## Exercise requirements
The goal is to restate all of the records below word for word.

(Saved entries)
------------------------------------------------------------

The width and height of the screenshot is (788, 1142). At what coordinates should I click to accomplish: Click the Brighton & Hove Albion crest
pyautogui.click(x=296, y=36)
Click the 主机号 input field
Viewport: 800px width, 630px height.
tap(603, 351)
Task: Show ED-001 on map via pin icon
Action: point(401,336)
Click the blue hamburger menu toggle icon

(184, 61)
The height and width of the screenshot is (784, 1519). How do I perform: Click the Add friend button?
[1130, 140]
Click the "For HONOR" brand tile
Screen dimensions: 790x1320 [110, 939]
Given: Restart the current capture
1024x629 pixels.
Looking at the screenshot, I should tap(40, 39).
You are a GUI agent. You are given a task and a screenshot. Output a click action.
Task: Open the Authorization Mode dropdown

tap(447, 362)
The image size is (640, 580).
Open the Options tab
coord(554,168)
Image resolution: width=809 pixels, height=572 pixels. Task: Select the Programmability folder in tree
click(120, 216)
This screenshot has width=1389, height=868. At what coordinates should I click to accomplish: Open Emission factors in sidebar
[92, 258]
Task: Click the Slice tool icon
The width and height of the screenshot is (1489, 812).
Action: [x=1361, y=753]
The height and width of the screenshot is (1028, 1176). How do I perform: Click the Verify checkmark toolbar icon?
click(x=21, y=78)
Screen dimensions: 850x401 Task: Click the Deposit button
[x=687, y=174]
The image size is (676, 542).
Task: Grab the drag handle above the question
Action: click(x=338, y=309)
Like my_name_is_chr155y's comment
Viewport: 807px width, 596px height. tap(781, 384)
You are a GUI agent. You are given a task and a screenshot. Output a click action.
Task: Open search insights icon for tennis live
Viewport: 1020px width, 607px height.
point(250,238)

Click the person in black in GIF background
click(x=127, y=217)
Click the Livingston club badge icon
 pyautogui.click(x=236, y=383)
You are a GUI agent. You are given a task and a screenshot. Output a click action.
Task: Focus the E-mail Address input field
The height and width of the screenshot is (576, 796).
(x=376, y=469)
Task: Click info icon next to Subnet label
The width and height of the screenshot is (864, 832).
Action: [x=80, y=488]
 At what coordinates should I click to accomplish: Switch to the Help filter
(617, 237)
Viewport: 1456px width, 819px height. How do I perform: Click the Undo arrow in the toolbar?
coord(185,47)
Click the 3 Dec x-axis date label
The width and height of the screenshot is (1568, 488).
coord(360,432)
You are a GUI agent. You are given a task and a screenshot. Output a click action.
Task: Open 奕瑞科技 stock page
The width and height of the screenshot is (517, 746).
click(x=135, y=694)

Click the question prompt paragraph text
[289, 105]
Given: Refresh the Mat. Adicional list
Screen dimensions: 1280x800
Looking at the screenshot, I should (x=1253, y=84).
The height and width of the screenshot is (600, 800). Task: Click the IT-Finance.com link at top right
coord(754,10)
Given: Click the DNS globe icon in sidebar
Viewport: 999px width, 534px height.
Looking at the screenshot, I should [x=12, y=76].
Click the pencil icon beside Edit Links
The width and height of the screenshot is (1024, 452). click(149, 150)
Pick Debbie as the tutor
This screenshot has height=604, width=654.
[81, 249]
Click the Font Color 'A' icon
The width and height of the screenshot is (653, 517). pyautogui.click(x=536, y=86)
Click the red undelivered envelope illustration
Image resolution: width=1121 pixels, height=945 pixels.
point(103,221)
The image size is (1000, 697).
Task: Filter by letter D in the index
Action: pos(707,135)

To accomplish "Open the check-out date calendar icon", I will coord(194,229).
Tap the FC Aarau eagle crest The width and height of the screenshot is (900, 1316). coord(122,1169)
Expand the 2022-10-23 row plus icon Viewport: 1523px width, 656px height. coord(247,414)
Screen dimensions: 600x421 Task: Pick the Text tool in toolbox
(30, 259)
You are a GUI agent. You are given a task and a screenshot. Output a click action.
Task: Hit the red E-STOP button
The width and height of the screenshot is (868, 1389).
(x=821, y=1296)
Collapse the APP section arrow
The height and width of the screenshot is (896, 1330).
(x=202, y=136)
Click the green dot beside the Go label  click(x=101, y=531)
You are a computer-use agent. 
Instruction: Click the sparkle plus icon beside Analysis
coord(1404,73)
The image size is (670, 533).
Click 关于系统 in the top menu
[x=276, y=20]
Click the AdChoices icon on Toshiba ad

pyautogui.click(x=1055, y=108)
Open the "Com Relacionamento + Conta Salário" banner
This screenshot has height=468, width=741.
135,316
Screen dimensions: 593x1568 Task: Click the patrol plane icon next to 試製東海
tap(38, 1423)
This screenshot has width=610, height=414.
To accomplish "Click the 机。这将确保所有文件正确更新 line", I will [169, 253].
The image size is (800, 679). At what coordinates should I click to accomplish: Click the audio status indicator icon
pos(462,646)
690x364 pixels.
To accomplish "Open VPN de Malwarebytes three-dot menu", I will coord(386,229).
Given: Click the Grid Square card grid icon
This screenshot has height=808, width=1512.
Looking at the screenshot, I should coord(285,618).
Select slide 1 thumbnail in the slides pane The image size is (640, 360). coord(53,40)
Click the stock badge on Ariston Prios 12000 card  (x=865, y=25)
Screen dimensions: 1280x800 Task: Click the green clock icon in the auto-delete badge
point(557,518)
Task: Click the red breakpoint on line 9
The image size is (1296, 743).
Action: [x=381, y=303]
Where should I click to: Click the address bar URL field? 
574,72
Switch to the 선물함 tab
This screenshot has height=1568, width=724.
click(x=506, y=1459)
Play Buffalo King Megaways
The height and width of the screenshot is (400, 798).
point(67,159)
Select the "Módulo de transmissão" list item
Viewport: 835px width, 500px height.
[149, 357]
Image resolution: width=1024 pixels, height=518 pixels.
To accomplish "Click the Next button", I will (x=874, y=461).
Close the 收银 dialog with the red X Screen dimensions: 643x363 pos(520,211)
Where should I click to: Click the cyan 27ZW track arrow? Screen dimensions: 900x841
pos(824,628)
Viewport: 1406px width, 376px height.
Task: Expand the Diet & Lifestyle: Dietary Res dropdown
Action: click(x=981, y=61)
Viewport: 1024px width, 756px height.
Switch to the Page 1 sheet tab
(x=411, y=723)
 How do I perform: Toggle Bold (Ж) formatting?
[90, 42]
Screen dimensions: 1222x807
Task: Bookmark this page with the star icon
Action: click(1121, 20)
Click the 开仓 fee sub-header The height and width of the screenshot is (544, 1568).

------------------------------------------------------------

## Task response
The width and height of the screenshot is (788, 1142). At what coordinates should I click to accomplish: Click the Brighton & Hove Albion crest
pyautogui.click(x=296, y=36)
Click the 主机号 input field
Viewport: 800px width, 630px height.
tap(603, 351)
Task: Show ED-001 on map via pin icon
Action: point(401,336)
Click the blue hamburger menu toggle icon

(184, 61)
The height and width of the screenshot is (784, 1519). How do I perform: Click the Add friend button?
[1130, 140]
Click the "For HONOR" brand tile
Screen dimensions: 790x1320 [110, 939]
Given: Restart the current capture
1024x629 pixels.
Looking at the screenshot, I should tap(40, 39).
You are a GUI agent. You are given a task and a screenshot. Output a click action.
Task: Open the Authorization Mode dropdown

tap(447, 362)
The image size is (640, 580).
Open the Options tab
coord(554,168)
Image resolution: width=809 pixels, height=572 pixels. Task: Select the Programmability folder in tree
click(120, 216)
This screenshot has width=1389, height=868. At what coordinates should I click to accomplish: Open Emission factors in sidebar
[92, 258]
Task: Click the Slice tool icon
The width and height of the screenshot is (1489, 812).
Action: [x=1361, y=753]
The height and width of the screenshot is (1028, 1176). How do I perform: Click the Verify checkmark toolbar icon?
click(x=21, y=78)
Screen dimensions: 850x401 Task: Click the Deposit button
[x=687, y=174]
The image size is (676, 542).
Task: Grab the drag handle above the question
Action: click(x=338, y=309)
Like my_name_is_chr155y's comment
Viewport: 807px width, 596px height. tap(781, 384)
You are a GUI agent. You are given a task and a screenshot. Output a click action.
Task: Open search insights icon for tennis live
Viewport: 1020px width, 607px height.
point(250,238)

Click the person in black in GIF background
click(x=127, y=217)
Click the Livingston club badge icon
 pyautogui.click(x=236, y=383)
You are a GUI agent. You are given a task and a screenshot. Output a click action.
Task: Focus the E-mail Address input field
The height and width of the screenshot is (576, 796).
(x=376, y=469)
Task: Click info icon next to Subnet label
The width and height of the screenshot is (864, 832).
Action: [x=80, y=488]
 At what coordinates should I click to accomplish: Switch to the Help filter
(617, 237)
Viewport: 1456px width, 819px height. How do I perform: Click the Undo arrow in the toolbar?
coord(185,47)
Click the 3 Dec x-axis date label
The width and height of the screenshot is (1568, 488).
coord(360,432)
You are a GUI agent. You are given a task and a screenshot. Output a click action.
Task: Open 奕瑞科技 stock page
The width and height of the screenshot is (517, 746).
click(x=135, y=694)

Click the question prompt paragraph text
[289, 105]
Given: Refresh the Mat. Adicional list
Screen dimensions: 1280x800
Looking at the screenshot, I should (x=1253, y=84).
The height and width of the screenshot is (600, 800). Task: Click the IT-Finance.com link at top right
coord(754,10)
Given: Click the DNS globe icon in sidebar
Viewport: 999px width, 534px height.
Looking at the screenshot, I should [x=12, y=76].
Click the pencil icon beside Edit Links
The width and height of the screenshot is (1024, 452). click(149, 150)
Pick Debbie as the tutor
This screenshot has height=604, width=654.
[81, 249]
Click the Font Color 'A' icon
The width and height of the screenshot is (653, 517). pyautogui.click(x=536, y=86)
Click the red undelivered envelope illustration
Image resolution: width=1121 pixels, height=945 pixels.
point(103,221)
The image size is (1000, 697).
Task: Filter by letter D in the index
Action: pos(707,135)

To accomplish "Open the check-out date calendar icon", I will coord(194,229).
Tap the FC Aarau eagle crest The width and height of the screenshot is (900, 1316). coord(122,1169)
Expand the 2022-10-23 row plus icon Viewport: 1523px width, 656px height. coord(247,414)
Screen dimensions: 600x421 Task: Pick the Text tool in toolbox
(30, 259)
You are a GUI agent. You are given a task and a screenshot. Output a click action.
Task: Hit the red E-STOP button
The width and height of the screenshot is (868, 1389).
(x=821, y=1296)
Collapse the APP section arrow
The height and width of the screenshot is (896, 1330).
(x=202, y=136)
Click the green dot beside the Go label  click(x=101, y=531)
You are a computer-use agent. 
Instruction: Click the sparkle plus icon beside Analysis
coord(1404,73)
The image size is (670, 533).
Click 关于系统 in the top menu
[x=276, y=20]
Click the AdChoices icon on Toshiba ad

pyautogui.click(x=1055, y=108)
Open the "Com Relacionamento + Conta Salário" banner
This screenshot has height=468, width=741.
135,316
Screen dimensions: 593x1568 Task: Click the patrol plane icon next to 試製東海
tap(38, 1423)
This screenshot has width=610, height=414.
To accomplish "Click the 机。这将确保所有文件正确更新 line", I will [169, 253].
The image size is (800, 679). At what coordinates should I click to accomplish: Click the audio status indicator icon
pos(462,646)
690x364 pixels.
To accomplish "Open VPN de Malwarebytes three-dot menu", I will coord(386,229).
Given: Click the Grid Square card grid icon
This screenshot has height=808, width=1512.
Looking at the screenshot, I should coord(285,618).
Select slide 1 thumbnail in the slides pane The image size is (640, 360). coord(53,40)
Click the stock badge on Ariston Prios 12000 card  (x=865, y=25)
Screen dimensions: 1280x800 Task: Click the green clock icon in the auto-delete badge
point(557,518)
Task: Click the red breakpoint on line 9
The image size is (1296, 743).
Action: [x=381, y=303]
Where should I click to: Click the address bar URL field? 
574,72
Switch to the 선물함 tab
This screenshot has height=1568, width=724.
click(x=506, y=1459)
Play Buffalo King Megaways
The height and width of the screenshot is (400, 798).
point(67,159)
Select the "Módulo de transmissão" list item
Viewport: 835px width, 500px height.
[149, 357]
Image resolution: width=1024 pixels, height=518 pixels.
To accomplish "Click the Next button", I will (x=874, y=461).
Close the 收银 dialog with the red X Screen dimensions: 643x363 pos(520,211)
Where should I click to: Click the cyan 27ZW track arrow? Screen dimensions: 900x841
pos(824,628)
Viewport: 1406px width, 376px height.
Task: Expand the Diet & Lifestyle: Dietary Res dropdown
Action: click(x=981, y=61)
Viewport: 1024px width, 756px height.
Switch to the Page 1 sheet tab
(x=411, y=723)
 How do I perform: Toggle Bold (Ж) formatting?
[90, 42]
Screen dimensions: 1222x807
Task: Bookmark this page with the star icon
Action: click(1121, 20)
Click the 开仓 fee sub-header The height and width of the screenshot is (544, 1568).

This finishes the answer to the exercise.